Workshop on Internet Routing Evolution and Design (WIRED)

October 7-8, 2003
Timberline Lodge, Mount Hood, Oregon, USA

Position statement of

Phil Karn

(Qualcomm)






          
          WIRED position Statement
          October 2003
          Phil Karn, KA9Q
          
          In my opinion, the most crucial omission in the present Internet
          routing protocols are mechanisms to automate the detection of and
          reaction to denial of service attacks and worms. These attacks have
          become endemic on the Internet in recent years, largely due to the
          astonishing insecurity of Microsoft software that gives rise to the
          ability of some worms (such as Blaster) to propagate throughout the
          entire Internet in a matter of minutes.
          
          There is also the widespread deployment, often by worm or virus, of
          distributed DoS tools that can conduct a coordinated attack against a
          single target by thousands of hijacked computers.
          
          All these attacks threaten to destroy what is left of the end-to-end
          model responsible for the Internet's success. They stand as a major
          impediment to the deployment of more distributed services such as
          end-to-end VoIP, especially on relatively slow and expensive
          communication channels such as cellular telephony and satellites.
          
          Even when an attack fails to affect legitimate traffic, the excess
          bandwidth charges resulting from the DoS traffic can eventually drive
          a service out of business.
          
          Since computers and local area networks have increased greatly in
          speed in recent years, DoS attacks generally more successful when they
          target a customer's Internet access links rather than his computers.
          Defenses at the computers are therefore useless; any effective
          defenses must be deployed within the Internet itself.
          
          I envision adding mechanisms to routers that perform the following
          functions within the Internet:
          
          1. Block specified packets addressed to a specific IP address UNDER
          THE DIRECT CONTROL OF THE USER OF THAT IP ADDRESS.
          
          Static, ISP-configured firewalls are almost always over-broad, clumsy
          and inadequate.  Desired traffic is often blocked, and it may be too
          time-consuming during an attack to call an ISP operator to manually
          block specified traffic, which may change rapidly specifically to
          evade such filtering. It is therefore essential that the firewalls
          within the network be under the direct control of the user of the
          target IP address, without the need for human intervention by the
          network operators.
          
          A good start would be an open standard for the secure remote control
          of a generic packet-filtering firewall.
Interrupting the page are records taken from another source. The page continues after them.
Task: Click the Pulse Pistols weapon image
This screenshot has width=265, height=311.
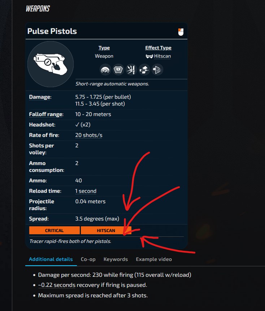Action: pyautogui.click(x=51, y=64)
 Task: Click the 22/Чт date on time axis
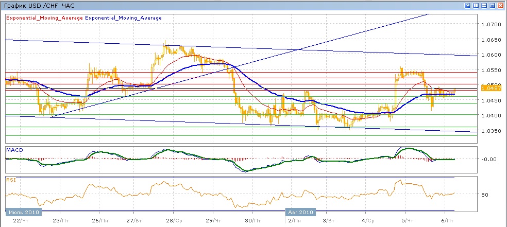click(x=16, y=220)
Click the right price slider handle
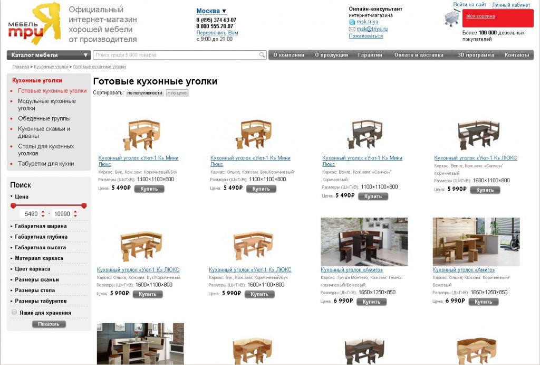This screenshot has width=540, height=365. tap(84, 205)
Security on this control path
          is obviously important, but it need not be extreme to be effective.
          
          2. Automatically detect a DoS attack and coordinate a response among
          the affected routers by filtering the attack packets as close as
          possible to their source(s). The detection may be performed by
          mechanisms similar to those used to implement quality of service;
          e.g., by sustained output queue overflows. Messages could be exchanged
          between neighboring routers to cooperatively block or limit traffic
          that would be discarded downstream anyway. Care must be taken to avoid
          dynamic responses that might allow an attacker to use a relatively
          small amount of traffic to trigger the packet-dropping mechanisms in
          such a way that legitimate traffic is unduly affected.
          
          I note that these mechanisms may prove useful in blocking spam from
          known sources. E.g., user-controlled firewalls could implement IP
          blacklists, keeping said traffic off the user's own access link.  But
          as annoying as spam is to the humans who receive it, it does not yet
          present quite the threat to the Internet routing and transmission
          infrastructure as worms and DoS attacks.